_УСЛОВИЯ ЗАДАНИЯ_
Переведите на английский язык предложение «Невеликий и все же несомненно творческий акт.» из предложенного фрагмента о молве.

##### ПРЕДЛОЖЕННЫЙ ФРАГМЕНТ

Что имеется в виду?.. имеется в виду, к примеру, живший когда-то и знаменитый в своем селе, в своей округе какой-нибудь монах Амвросий (или силач-кузнец) , о котором все местные говорили непременно с восторгом. Только и слышно было: Амвросий сказал! Амвросий меня научил!.. Амвросий!.. Амвросий!..— что-то вроде живой легенды или героической фигуры, хотя и скромной своими масштабами.
Амвросий скорее всего и правда был человек необыкновенный, но молва умеет преувеличить его ум и глубину его прозрений (доброту и необыкновенную силу или умение выпить несметно водки — в случае кузнеца). Создание (сочинение) подобной фигуры, лепка героического образа в пространстве общественного мнения (хотя бы и небольшого) и есть работа той изначальной созидательной силы: одна из форм ее проявления. Конечно, помрет Амвросий, о нем сколько-то посожалеют, поохают, поахают, а там и забудут. А все же лепка образа была. Образ создан. Притом что творческое усилие молвы, пусть небольшое, не относимо ни к сфере Науки, ни к Культуре, ни к столь разветвленному нынче институту Нравственности (содержа, однако, в сплаве все три изначальных элемента, как и в былые времена). Невеликий и все же несомненно творческий акт.
Эту способность к творческому усилию неорганизованной массы людей (необязательно организованной) я называю ММ, нацеливаясь как бы обнаружить заново примитивно-цельное мифологическое мышление.
Ореол мученика, терновый венец, звонкая слава гения или дурная молва — все это в общем сводится к созданию имени (как сказали бы сейчас). Живущему человеку (или только-только умершему) придается тем самым что-то помимо его талантов и умений: прибавляется нечто свыше его самого. Имя (слава имени) делает его человеком иного качества. Притчей во языцех. Героем. А в давние времена даже богом, в смерть которого люди отказываются поверить. Речь, разумеется, идет не о письменном или устном создании легенд о человеке (легенды могут участвовать, пожалуйста). Речь идет о непосредственном создании из человека — имени, знака, иероглифа. (Знака прежде всего для своего внутреннего пользования. Знака — для самих себя. Притом что знак этот с руками, с ногами, с голосом.) ММ как облако нависает над людьми, выбирая себе того или этого... и вдруг решает: вот он!.. — и день за днем после этого лепит образ. Какой-нибудь ушедший от мира пещерный монах, и вот уже его недруги со всех сторон кричат: “Да что, собственно, Амвросий... Такой же, как все мы!” — но людская масса знай повторяет; Амвросий! Амвросий!.. — и словно бы впрямь сияние возникает вокруг его старческой головы, нимб.

##########
##### ИСХОДНЫЕ ДАННЫЕ

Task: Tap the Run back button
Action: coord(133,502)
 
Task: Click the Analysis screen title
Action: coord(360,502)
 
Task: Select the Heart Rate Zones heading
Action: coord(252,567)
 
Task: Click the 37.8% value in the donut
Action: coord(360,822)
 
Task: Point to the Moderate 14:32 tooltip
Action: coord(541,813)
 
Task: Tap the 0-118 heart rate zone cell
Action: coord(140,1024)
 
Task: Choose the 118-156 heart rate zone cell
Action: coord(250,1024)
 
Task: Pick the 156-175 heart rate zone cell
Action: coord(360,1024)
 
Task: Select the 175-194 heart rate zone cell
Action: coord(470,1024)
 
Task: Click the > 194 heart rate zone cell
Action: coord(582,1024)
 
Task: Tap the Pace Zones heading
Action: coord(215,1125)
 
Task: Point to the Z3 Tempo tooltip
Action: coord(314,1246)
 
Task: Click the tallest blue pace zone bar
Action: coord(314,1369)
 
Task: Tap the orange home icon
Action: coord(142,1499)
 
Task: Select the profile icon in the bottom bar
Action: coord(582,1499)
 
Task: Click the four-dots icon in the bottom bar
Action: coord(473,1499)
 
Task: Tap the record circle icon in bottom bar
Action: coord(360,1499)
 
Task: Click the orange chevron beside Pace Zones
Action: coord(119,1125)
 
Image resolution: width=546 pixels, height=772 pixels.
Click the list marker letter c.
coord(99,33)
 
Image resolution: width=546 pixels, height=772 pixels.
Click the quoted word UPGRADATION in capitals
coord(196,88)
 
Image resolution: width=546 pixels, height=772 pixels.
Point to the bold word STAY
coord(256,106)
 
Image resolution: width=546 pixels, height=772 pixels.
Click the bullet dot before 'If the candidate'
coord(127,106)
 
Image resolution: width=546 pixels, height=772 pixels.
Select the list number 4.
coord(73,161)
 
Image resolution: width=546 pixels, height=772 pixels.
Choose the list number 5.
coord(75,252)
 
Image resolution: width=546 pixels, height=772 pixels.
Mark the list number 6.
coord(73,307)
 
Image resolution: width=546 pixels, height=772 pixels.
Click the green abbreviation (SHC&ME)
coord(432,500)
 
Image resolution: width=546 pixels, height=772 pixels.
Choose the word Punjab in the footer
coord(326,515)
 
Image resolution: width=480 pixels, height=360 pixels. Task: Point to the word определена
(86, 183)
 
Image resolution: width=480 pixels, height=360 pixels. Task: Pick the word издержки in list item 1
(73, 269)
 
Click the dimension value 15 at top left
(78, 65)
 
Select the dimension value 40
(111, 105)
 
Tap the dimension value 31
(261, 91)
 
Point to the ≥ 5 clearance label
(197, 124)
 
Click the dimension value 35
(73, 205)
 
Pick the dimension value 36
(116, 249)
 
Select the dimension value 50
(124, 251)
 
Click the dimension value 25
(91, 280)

##########

_РЕЗУЛЬТАТ ЗАДАНИЯ_
A modest yet undoubtedly creative act.